“… a whole women’s theatre tradition in one volume… wonderful to read—rich, original, deeply affirming—and must be phenomenal to see on stage. The culture of women we have never had is invented in Carolyn Gage’s brilliant and beautiful plays.”—Andrea Dworkin, feminist philosopher activist, and author.
“The work of an experienced and esteemed playwright like Carolyn Gage is the air that modern theatre needs.—Jewelle Gomez, author of The Gilda Stories, San Francisco Arts Commissioner.
“Carolyn Gage is a fabulous feminist playwright, and a major one too. This is great theatre. Gage’s dramatic and lesbian imagination is utterly original… daring, heartbreaking, principled, bitter, and often very funny… There is no rhetoric here: only one swift and pleasurable intake of breath after another… Women’s mental health would improve, instantly, were they able to read and see these plays performed.”— Phyllis Chesler, author of Women and Madness.
“… the toughest, most lesbian/feminist-identified work for theatre I know… brilliant and daring scripts…”— John Stoltenberg, former Executive Editor, On the Issues, author of Refusing to Become A Man.
“No playwright has created as amazing a pantheon of historical lesbian characters as Carolyn Gage. Her book, Monologues and Scenes for Lesbian Actors, provides a sumptuous feast of possibilities for both seasoned and budding lesbian performers to use portraying a full range of emotion and political perspectives. Carolyn Gage is a national lesbian treasure.”—Rosemary Keefe Curb, editor of Amazon All Stars : 13 Lesbian Plays.
“Mahalo nui for your play. It is splendid, clever, and sets the characters in an imaginary world that is,nevertheless, quite believable. The mark of superb craftsmanship…! Ku’e, ku’e,ku’e! [Resist, resist, resist!]”— Haunani-Kay Trask, leader of the Hawai’ian Sovereignty Movement.
“I was more deeply moved and ‘sinspired’ by Carolyn Gage’s new book [Like There’s No Tomorrow] than by anything else I’ve read in years… It is a work of burning, uncompromising vision and daring… a beacon of hope in these chilling times of compromise, timidity and apparent defeat. This book is Pure Fire. It is true and therefore extreme… a stunning manifestation of Radical Lesbian Feminist Courage and Genius.”— Mary Daly, Radical Feminist Elemental Philosopher and Author of Gyn/Ecology, Pure Lust, and The Wickedary.
“Carolyn Gage's visit was transformative for my department. Students were able to have close contact with a world-class artist. In a brief Q&A, Carolyn firmly and respectfully challenged their assumptions about the boundaries of art, education, and culture. She responded with enthusiasm and generosity to their staged reading of one of her short works, which gave them a strong sense of connection with this renowned artist. And we all experienced her extraordinarily moving and enlightening Joan of Arc in our own small theatre, sharing a truly powerful, and for some students life-changing, evening of performance.”--Dr. Ellen Margolis, Chair of Theatre & Dance, Pacific University, Forest Grove, OR.

=== What the task asks ===
Extend the collection of praise for Carolyn Gage's work above, picking up after its final quote.

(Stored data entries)
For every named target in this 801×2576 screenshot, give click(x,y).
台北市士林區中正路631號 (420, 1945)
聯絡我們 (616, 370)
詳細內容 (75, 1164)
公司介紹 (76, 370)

=== Response ===
“Carolyn Gage’s writing, acting, and teaching are explosive. She rips away the cultural camouflage that permits us to accept, to be blind to, the brutal context in which women are still required to live their lives. When my students remember this semester it will be because of her visit. She’s a treasure.”— Prof. George Wolf, Dept. of English, University of Nebraska, Lincoln.
“… Carolyn Gage is one of the best lesbian playwrights in America…”--Lambda Book Report, Los Angeles.
"... one of the best blogs for feminist thought... Carolyn Gage is a brave, fearless voice for women in an often dark and anti-woman world."--Sacramento Examiner.
“Many feminists are brilliant, but how many are wise? Playwright Carolyn Gage is a radical lesbian feminist who is wise, as this book [Like There’s No Tomorrow]demonstrates. I read the book recently and realized that I had made a great mistake not reading and reviewing it when it came out, probably because I was biased against the word "meditations." So often radical feminist books are depressing; I admire them but wish for some inspiration. This book is uncompromising and tough-minded, yet inspiring.”— Carol Anne Douglas, off our backs, Washington, DC.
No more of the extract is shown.